THE DATA Start Marker

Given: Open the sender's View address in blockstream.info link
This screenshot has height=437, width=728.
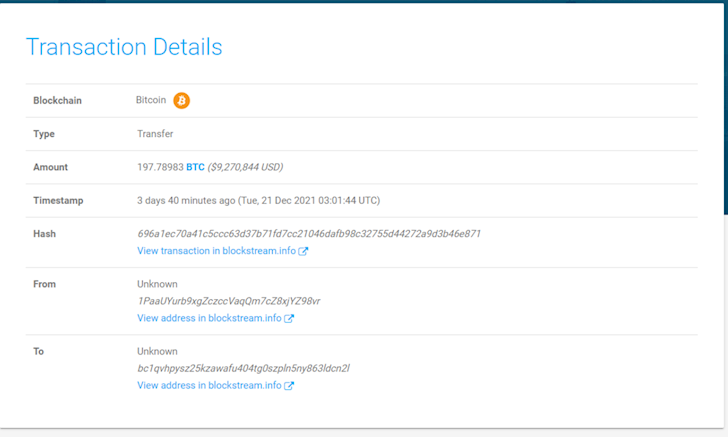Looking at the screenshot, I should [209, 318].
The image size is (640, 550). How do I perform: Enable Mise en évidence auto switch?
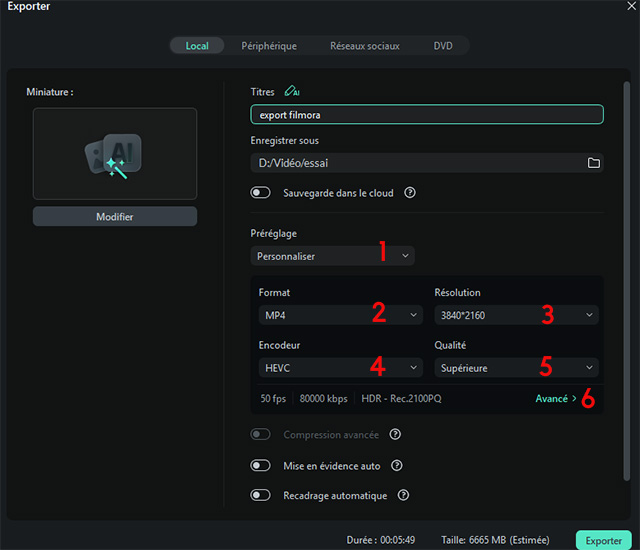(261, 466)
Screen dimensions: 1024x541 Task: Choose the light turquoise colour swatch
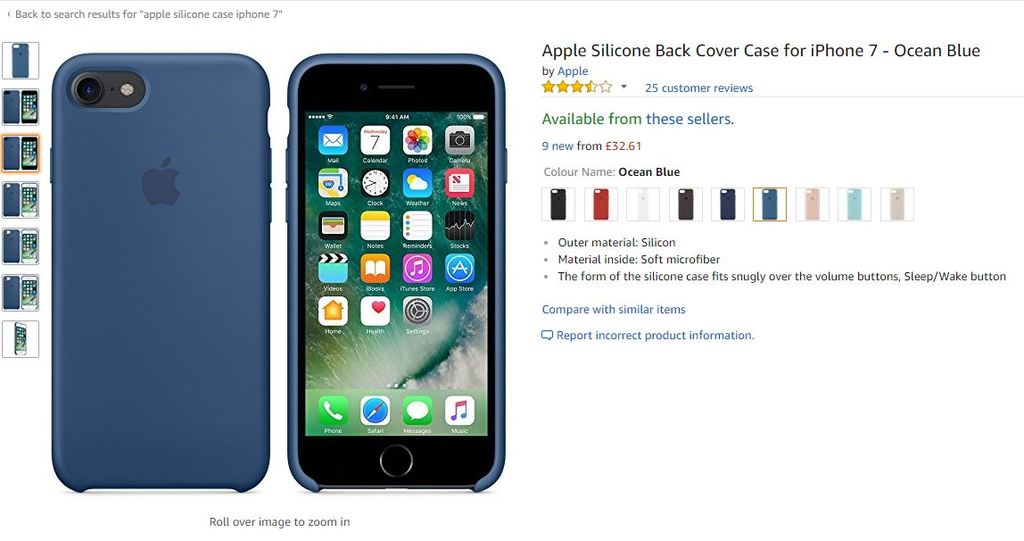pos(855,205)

THE DATA End Marker

**WHAT YOU SHOULD DO**. Print exactly, and print only, the lines from the line with "The image size" through the last line of the entries, both ends included. No pictures belong in the result.

**OUTPUT OF THE TASK**.
The image size is (640, 550). How do I perform: Enable Mise en évidence auto switch?
(261, 466)
Screen dimensions: 1024x541 Task: Choose the light turquoise colour swatch
pos(855,205)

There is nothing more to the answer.